Dia mengatakan rencana panja ditujukan untuk menjawab persoalan secara menyeluruh dan tidak sektoral. Menurut dia, reformasi satu lembaga hukum berkaitan dengan lembaga hukum lainnya.
"Kita tidak bisa bicara reformasi Polri tanpa menyinggung Kejaksaan, dan tidak mungkin memperbaiki Kejaksaan tanpa memperkuat integritas peradilan. Tiga institusi ini saling terhubung dalam satu ekosistem. Sistem peradilan pidana terpadu itu harus benar-benar menjadi kerangka berpikir, bukan slogan," tegasnya.

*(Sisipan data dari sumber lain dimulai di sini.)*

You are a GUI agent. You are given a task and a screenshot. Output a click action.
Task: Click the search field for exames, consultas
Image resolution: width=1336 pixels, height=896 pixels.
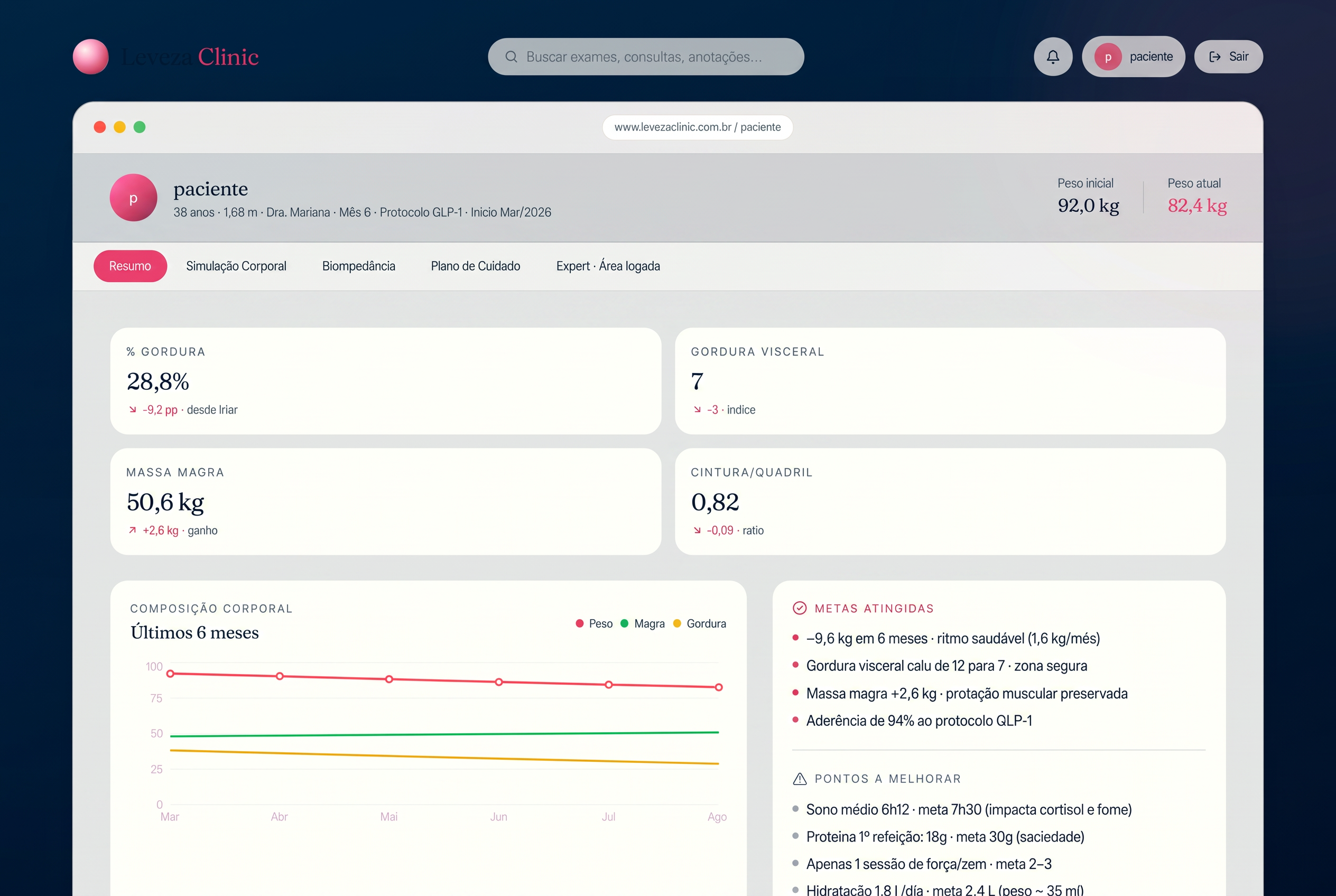[646, 57]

Rano menguraikan sejumlah persoalan yang menjadi sorotan Komisi III DPR. Antara lain laporan kriminalisasi dan kekerasan oleh aparat, lemahnya mekanisme pengawasan, hingga adanya pelanggaran etik.

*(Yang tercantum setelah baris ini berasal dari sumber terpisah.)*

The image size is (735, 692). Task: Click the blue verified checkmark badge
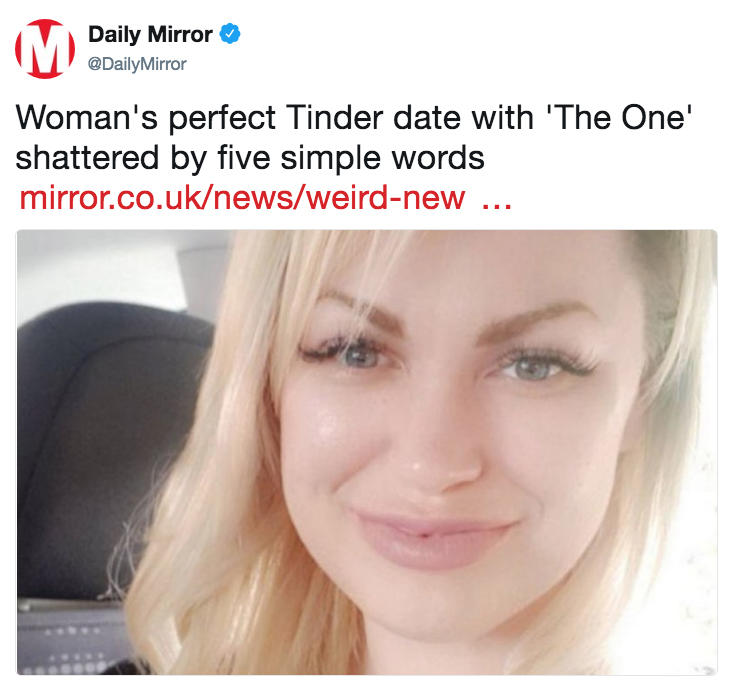(230, 35)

"Pembentukan komisi reformasi oleh Presiden menunjukkan negara mengakui adanya persoalan struktural dan kultural di Polri. Tapi penindakan disiplin saja tidak cukup, kita perlu membenahi tata kelola SDM, memperkuat profesionalisme," jelas Rano.
Di bidang Kejaksaan, Rano menyoroti soal penegakan integritas internal. Dia mengatakan integritas sangat penting.
"Ketika ada jaksa yang diduga menerima aliran dana perkara, dan penyelesaiannya berhenti pada pencopotan jabatan, itu bukan sekadar pelanggaran etik, itu menyangkut integritas lembaga penuntut umum. Kalau Kejaksaan tidak tegas terhadap aparatnya, publik sulit percaya pada objektivitas penuntutan," ujarnya.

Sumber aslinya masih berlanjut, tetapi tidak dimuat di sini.